Spargel/ PGC-1 is the new terminal effector in the Insulin-Tor Signaling pathway. Subhas Mukherjee, Atanu Duttaroy. Biology, Howard University, Washington, DC.

   Insulin and Tor signaling pathways converge to maintain growth so a proportionate body form is attained. Spargel is the Drosophila homolog of PGC-1, which is an omnipotent transcriptional co-activator in mammals. Spargel/PGC-1 is recognized for their role in energy metabolism through mitochondrial biogenesis. Some studies have indicated that spargel/PGC-1 is possibly involved in insulin-TOR signaling, although a comprehensive analysis is still lacking. Using genetic epistasis analysis, we demonstrated that spargel action is necessary for TOR and S6K to regulate cell size and cell growth in a cell autonomous manner, as well as the tissue-restricted phenotypes of TOR and S6K mutants are also rescued by spargel overexpression.
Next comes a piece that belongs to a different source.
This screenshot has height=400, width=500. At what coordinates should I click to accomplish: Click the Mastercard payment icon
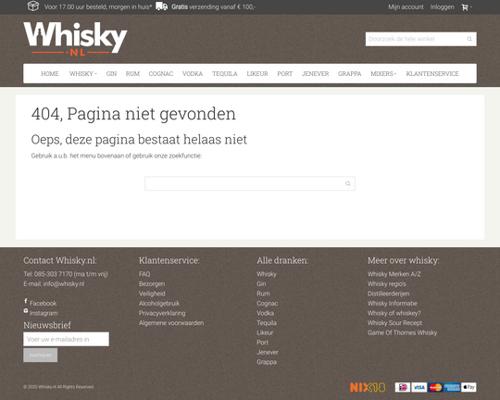[436, 387]
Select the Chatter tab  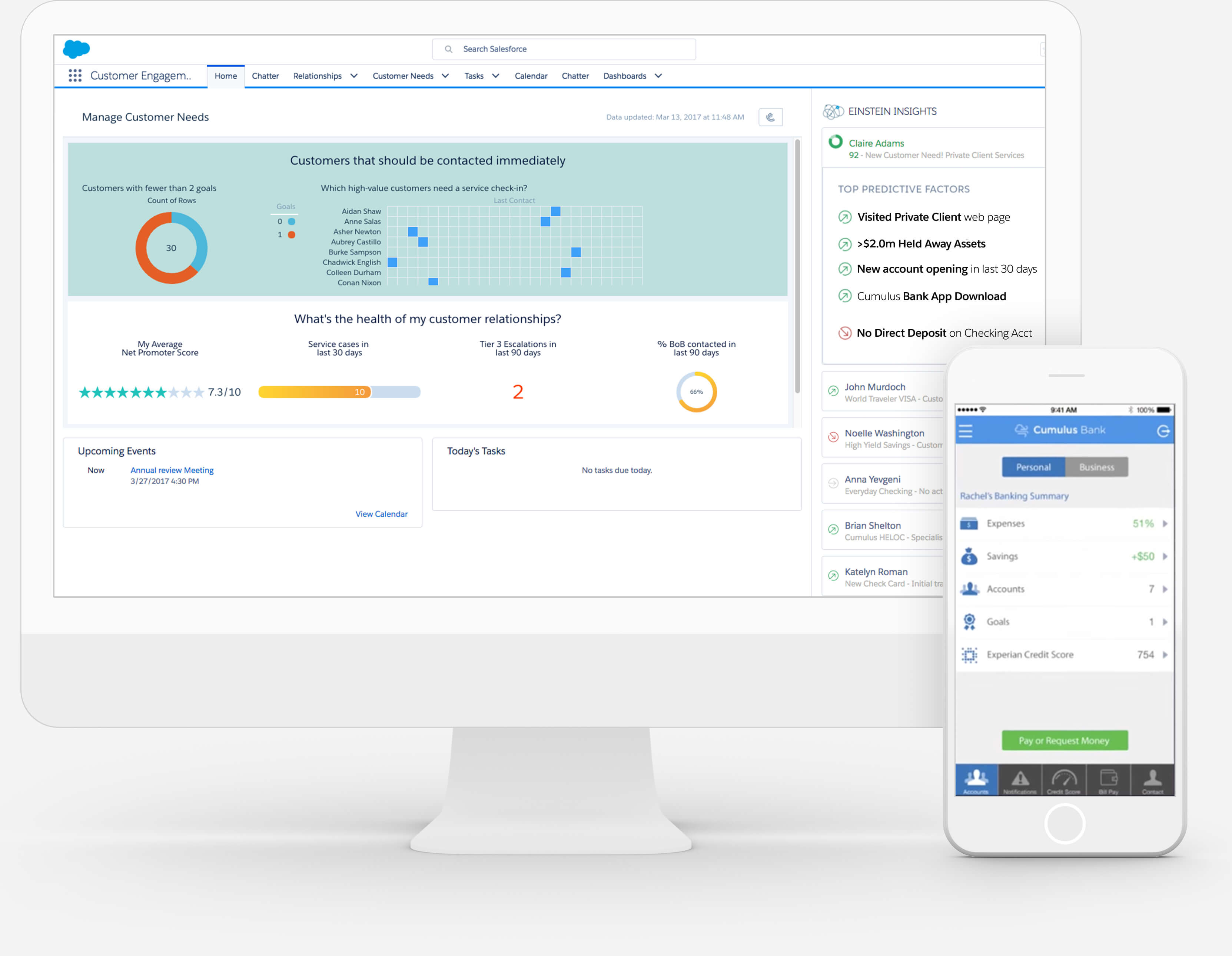coord(265,75)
We show that spargel overexpression sets back the mitochondrial numbers and increases ATP production, which helps the cells and tissue to attain normal size. With regard to its interaction with FoxO, an important player in the insulin-signaling pathway, excess spargel, can ameliorate the FoxO overexpression defects although at a limited capacity. We therefore conclude that spargel functions as a terminal effector in the insulin-TOR pathway and should be incorporated as a new member of this growth-signaling pathway.